* [WRITTEN EXERCISE]: Copy the material below word for word, leaving out the pictures.

**** LISTED RECORDS

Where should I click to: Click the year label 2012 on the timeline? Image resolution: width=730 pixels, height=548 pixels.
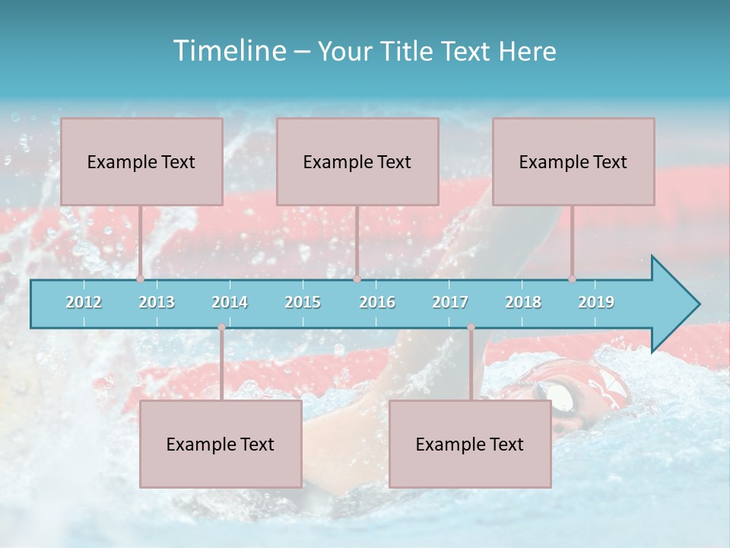coord(84,302)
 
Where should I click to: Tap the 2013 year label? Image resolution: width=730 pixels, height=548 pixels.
coord(157,302)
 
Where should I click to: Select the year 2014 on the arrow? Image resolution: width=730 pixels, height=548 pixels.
coord(230,302)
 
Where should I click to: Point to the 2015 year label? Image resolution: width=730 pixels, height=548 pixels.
coord(303,302)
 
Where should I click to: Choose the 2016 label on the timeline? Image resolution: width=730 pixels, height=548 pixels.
coord(377,302)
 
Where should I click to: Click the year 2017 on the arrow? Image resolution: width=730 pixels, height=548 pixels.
coord(450,302)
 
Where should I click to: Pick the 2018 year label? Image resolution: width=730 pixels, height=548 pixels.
coord(523,302)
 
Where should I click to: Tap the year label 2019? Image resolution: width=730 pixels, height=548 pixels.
coord(596,302)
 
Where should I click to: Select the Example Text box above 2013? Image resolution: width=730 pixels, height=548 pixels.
coord(141,161)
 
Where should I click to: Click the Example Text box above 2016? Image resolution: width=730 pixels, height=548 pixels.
coord(357,161)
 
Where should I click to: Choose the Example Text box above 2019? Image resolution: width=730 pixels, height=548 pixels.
coord(573,161)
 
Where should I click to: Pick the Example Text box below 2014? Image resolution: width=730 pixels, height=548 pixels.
coord(221,444)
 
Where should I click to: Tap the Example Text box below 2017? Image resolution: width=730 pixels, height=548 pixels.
coord(470,444)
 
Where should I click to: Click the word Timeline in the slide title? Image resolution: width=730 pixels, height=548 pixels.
coord(228,51)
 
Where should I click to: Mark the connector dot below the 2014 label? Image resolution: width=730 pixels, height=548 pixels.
coord(221,327)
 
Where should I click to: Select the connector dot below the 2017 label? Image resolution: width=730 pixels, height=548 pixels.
coord(471,327)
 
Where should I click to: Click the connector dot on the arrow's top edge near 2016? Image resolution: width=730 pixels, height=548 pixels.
coord(357,279)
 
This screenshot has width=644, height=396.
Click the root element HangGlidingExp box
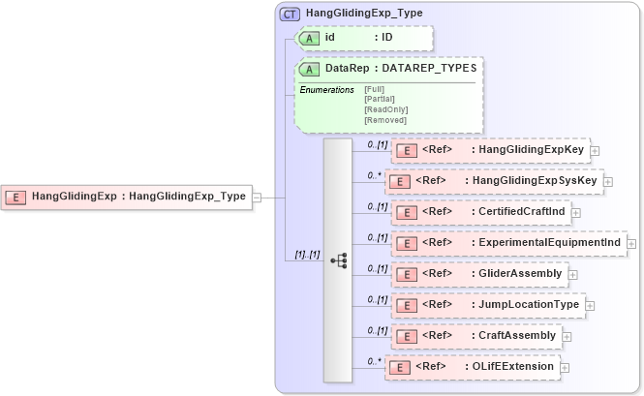click(127, 197)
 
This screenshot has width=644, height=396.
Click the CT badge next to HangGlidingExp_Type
click(290, 15)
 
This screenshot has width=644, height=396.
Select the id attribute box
click(364, 38)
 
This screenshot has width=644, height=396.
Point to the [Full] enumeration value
click(374, 89)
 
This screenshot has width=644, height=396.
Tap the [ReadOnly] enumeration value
click(385, 109)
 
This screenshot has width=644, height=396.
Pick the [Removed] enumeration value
click(384, 120)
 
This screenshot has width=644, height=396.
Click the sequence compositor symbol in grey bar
click(338, 259)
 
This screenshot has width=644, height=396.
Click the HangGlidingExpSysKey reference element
click(494, 181)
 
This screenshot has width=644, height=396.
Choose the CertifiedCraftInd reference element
click(480, 211)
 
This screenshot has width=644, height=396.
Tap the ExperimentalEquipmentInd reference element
click(507, 242)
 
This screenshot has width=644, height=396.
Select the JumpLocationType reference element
click(486, 305)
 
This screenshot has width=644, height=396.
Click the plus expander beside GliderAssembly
click(571, 275)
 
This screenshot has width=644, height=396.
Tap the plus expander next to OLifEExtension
click(565, 368)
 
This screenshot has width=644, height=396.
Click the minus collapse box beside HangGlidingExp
click(257, 197)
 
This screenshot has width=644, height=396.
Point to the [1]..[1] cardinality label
click(302, 255)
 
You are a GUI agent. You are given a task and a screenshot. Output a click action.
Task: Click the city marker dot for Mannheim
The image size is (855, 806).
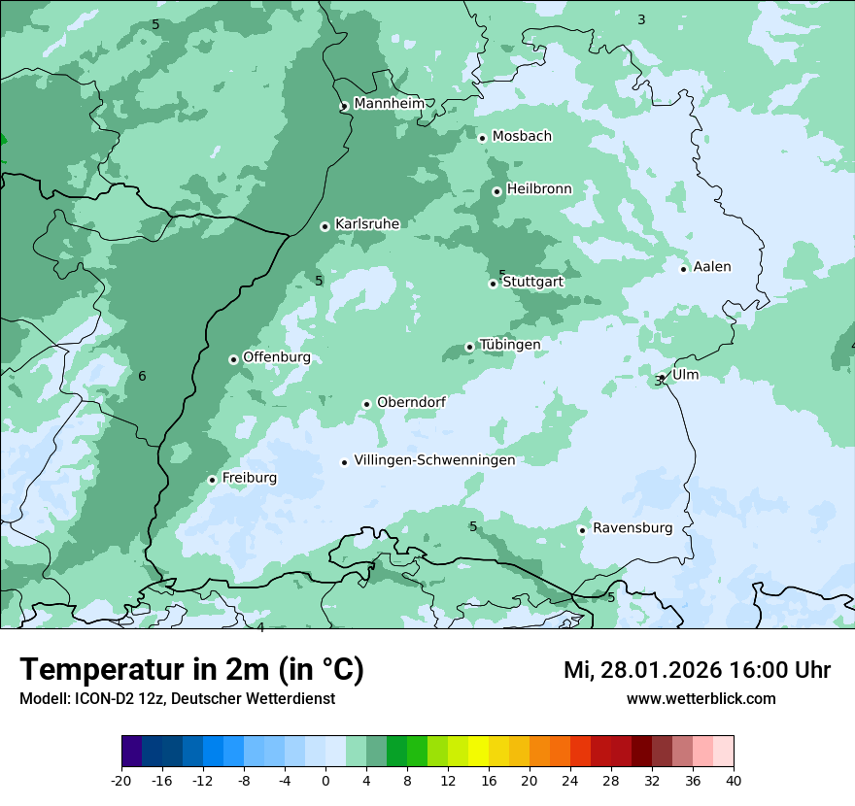(x=344, y=107)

********

* [SOLUTION]:
Where should I click to: Click the year label 2012 on the timeline? Image resolution: width=730 pixels, height=548 pixels.
coord(84,302)
 
Where should I click to: Tap the 2013 year label? Image resolution: width=730 pixels, height=548 pixels.
coord(157,302)
 
Where should I click to: Select the year 2014 on the arrow? Image resolution: width=730 pixels, height=548 pixels.
coord(230,302)
 
Where should I click to: Point to the 2015 year label? Image resolution: width=730 pixels, height=548 pixels.
coord(303,302)
 
Where should I click to: Choose the 2016 label on the timeline? Image resolution: width=730 pixels, height=548 pixels.
coord(377,302)
 
Where should I click to: Click the year 2017 on the arrow? Image resolution: width=730 pixels, height=548 pixels.
coord(450,302)
 
Where should I click to: Pick the 2018 year label? Image resolution: width=730 pixels, height=548 pixels.
coord(523,302)
 
Where should I click to: Tap the year label 2019? Image resolution: width=730 pixels, height=548 pixels.
coord(596,302)
 
Where should I click to: Select the Example Text box above 2013? Image resolution: width=730 pixels, height=548 pixels.
coord(141,161)
 
Where should I click to: Click the Example Text box above 2016? Image resolution: width=730 pixels, height=548 pixels.
coord(357,161)
 
Where should I click to: Choose the Example Text box above 2019? Image resolution: width=730 pixels, height=548 pixels.
coord(573,161)
 
Where should I click to: Pick the Example Text box below 2014? Image resolution: width=730 pixels, height=548 pixels.
coord(221,444)
 
Where should I click to: Tap the Example Text box below 2017? Image resolution: width=730 pixels, height=548 pixels.
coord(470,444)
 
Where should I click to: Click the word Timeline in the slide title? Image resolution: width=730 pixels, height=548 pixels.
coord(228,51)
 
Where should I click to: Mark the connector dot below the 2014 label? Image resolution: width=730 pixels, height=548 pixels.
coord(221,327)
 
Where should I click to: Select the connector dot below the 2017 label? Image resolution: width=730 pixels, height=548 pixels.
coord(471,327)
 
Where should I click to: Click the connector dot on the arrow's top edge near 2016? Image resolution: width=730 pixels, height=548 pixels.
coord(357,279)
 
This screenshot has width=644, height=396.
Click the root element HangGlidingExp box
click(127, 197)
 
This screenshot has width=644, height=396.
Click the CT badge next to HangGlidingExp_Type
click(290, 15)
 
This screenshot has width=644, height=396.
Select the id attribute box
click(364, 38)
 
This screenshot has width=644, height=396.
Point to the [Full] enumeration value
click(374, 89)
 
This screenshot has width=644, height=396.
Tap the [ReadOnly] enumeration value
click(385, 109)
 
This screenshot has width=644, height=396.
Pick the [Removed] enumeration value
click(384, 120)
 
This screenshot has width=644, height=396.
Click the sequence compositor symbol in grey bar
click(338, 259)
 
This screenshot has width=644, height=396.
Click the HangGlidingExpSysKey reference element
click(494, 181)
 
This screenshot has width=644, height=396.
Choose the CertifiedCraftInd reference element
click(480, 211)
 
This screenshot has width=644, height=396.
Tap the ExperimentalEquipmentInd reference element
click(507, 242)
 
This screenshot has width=644, height=396.
Select the JumpLocationType reference element
click(486, 305)
 
This screenshot has width=644, height=396.
Click the plus expander beside GliderAssembly
click(571, 275)
 
This screenshot has width=644, height=396.
Tap the plus expander next to OLifEExtension
click(565, 368)
 
This screenshot has width=644, height=396.
Click the minus collapse box beside HangGlidingExp
click(257, 197)
 
This screenshot has width=644, height=396.
Point to the [1]..[1] cardinality label
click(302, 255)
 
You are a GUI agent. You are given a task and a screenshot. Output a click action.
Task: Click the city marker dot for Mannheim
The image size is (855, 806).
(x=344, y=107)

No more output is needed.